Autopsy on the President

 

Bullet Caused Gangrene Where It Penetrated the Walls of the Stomach, Where It Tore the Kidney and Where It Lodged
in the Muscles of the Back—No Medical or Surgical Treatment Could Have Saved Him.

     Milburn House, Buffalo, September 14.—The following report of the autopsy upon the remains of President McKinley was issued at 5 o’clock:
     “The bullet which struck over the breast bone did not pass through the skin and did little harm. The other bullet passed through both walls of the stomach near its lower border. Both holes were found to be perfectly closed by the stitches, but the tissue around each hole had become gangrenous. After passing through the stomach the bullet passed through into the back walls of the abdomen, hitting and tearing the upper end of the kidney. This portion of the bullet track was also gangrenous, the gangrene involving the pancreas. The bullet has not yet been found. There was no sign of peritonitis or disease of other organs. The heart walls were very thin. There was no evidence of any attempt at repair on the part of nature, and death resulted from the gangrene, which affected the stomach around the bullet wounds as well as the tissues around the further course of the bullet. Death was unavoidable by any surgical or medical treatment and was the direct result of the bullet wound.
     “Signed: Harvey D. Gaylord, M. D.; Herman G. Matzinger, M. D.; P. M. Rixey, M. D.; Matthew D. Mann, M. D.; Herman Mynter, M. D.; Roswell Park, M. D.; Eugene Wasdin, M. D.; Charles G. Stockton, M. D.; Edward G. Janeway, M. D.; W. D. Jackson, M. D.; W. P. Kendall, surgeon United States army; Charles Cary, M. D.; Edward L. Munson, assistant surgeon in the United States army; Hermanus L. Baer, M. D.”
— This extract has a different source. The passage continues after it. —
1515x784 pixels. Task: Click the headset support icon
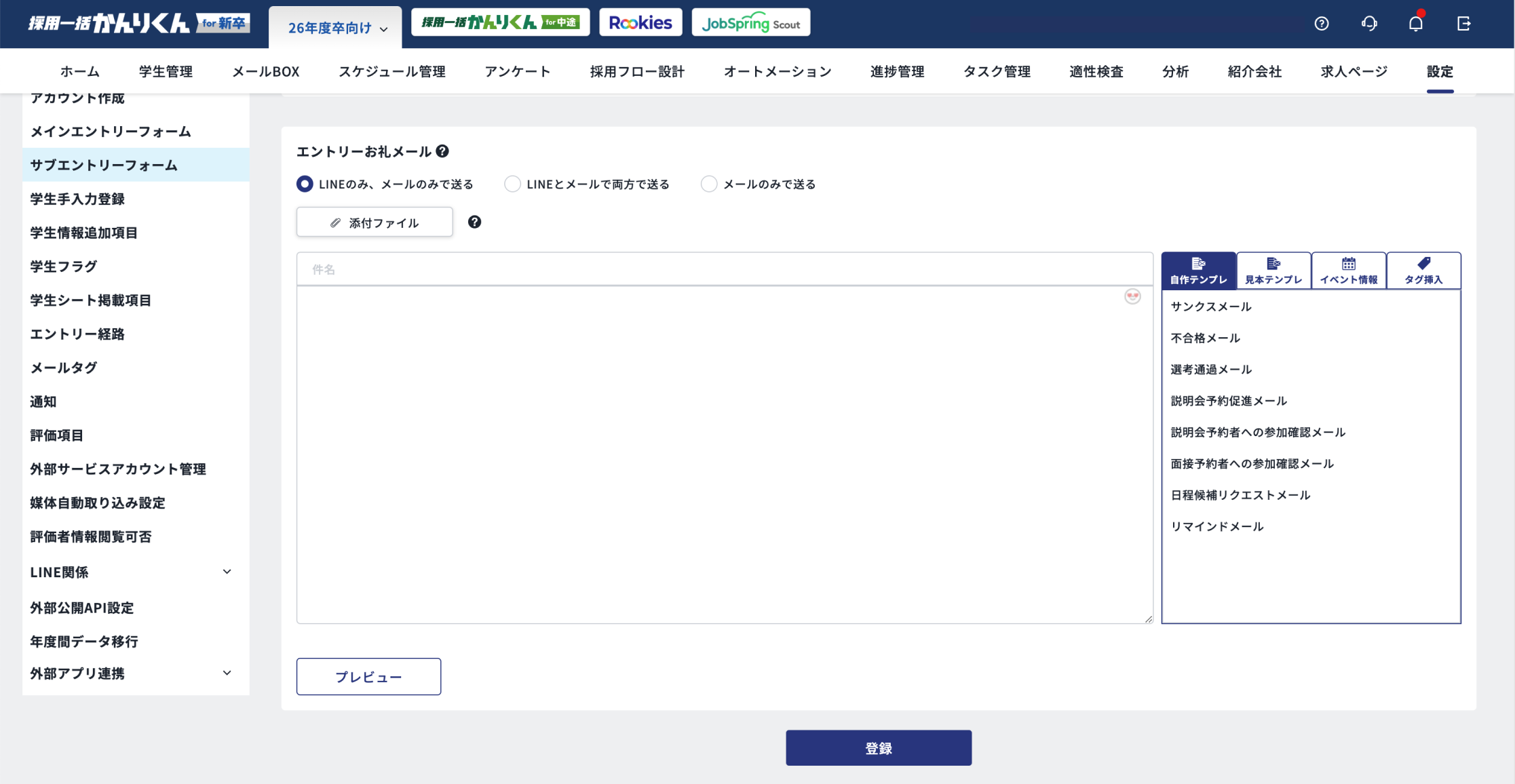pyautogui.click(x=1369, y=22)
WERE THE BULLETS POISONED?

     The report of the autopsy has again given rise to a theory hinted at a day or two after the President was shot that Czolgocz, in order to insure the accomplishment of his purpose, poisoned the bullets which he fired. The gangrene found in the path of the bullet is thought to be strong evidence in support of this view by Dr. Wasdin, one of the consulting physicians. Dr. Wasdin is considered an expert of high standing in the marine hospital service.
     A chemical and bacteriological examination of the remaining bullets in the pistol will, however, confirm or abolish this theory, and such an examination will undoubtedly be made at once by the authorities. But whether this theory is established or not it seems probable that the result of the autopsy will give rise to a medical controversy. The gangrened condition of the interior wounds which the physicians thought were healed, and the fact that the physicians announced positively that the kidney, which the bullet tore in its passage through the abdomen, was uninjured were so contrary to what was expected by the public, after the statements of the physicians during the progress of the case, that discussion seems inevitable. The poisonous bullet theory might, of course, account for the sudden and puzzling reversal of President McKinley’s condition just when the physicians laid such great stress upon his improved condition and gave such strong hope of his recovery. The bullet itself was not found, although an hour’s search was made for it. The X-ray appliances were not at hand for the use of the physicians and the location of the bullet is still unknown.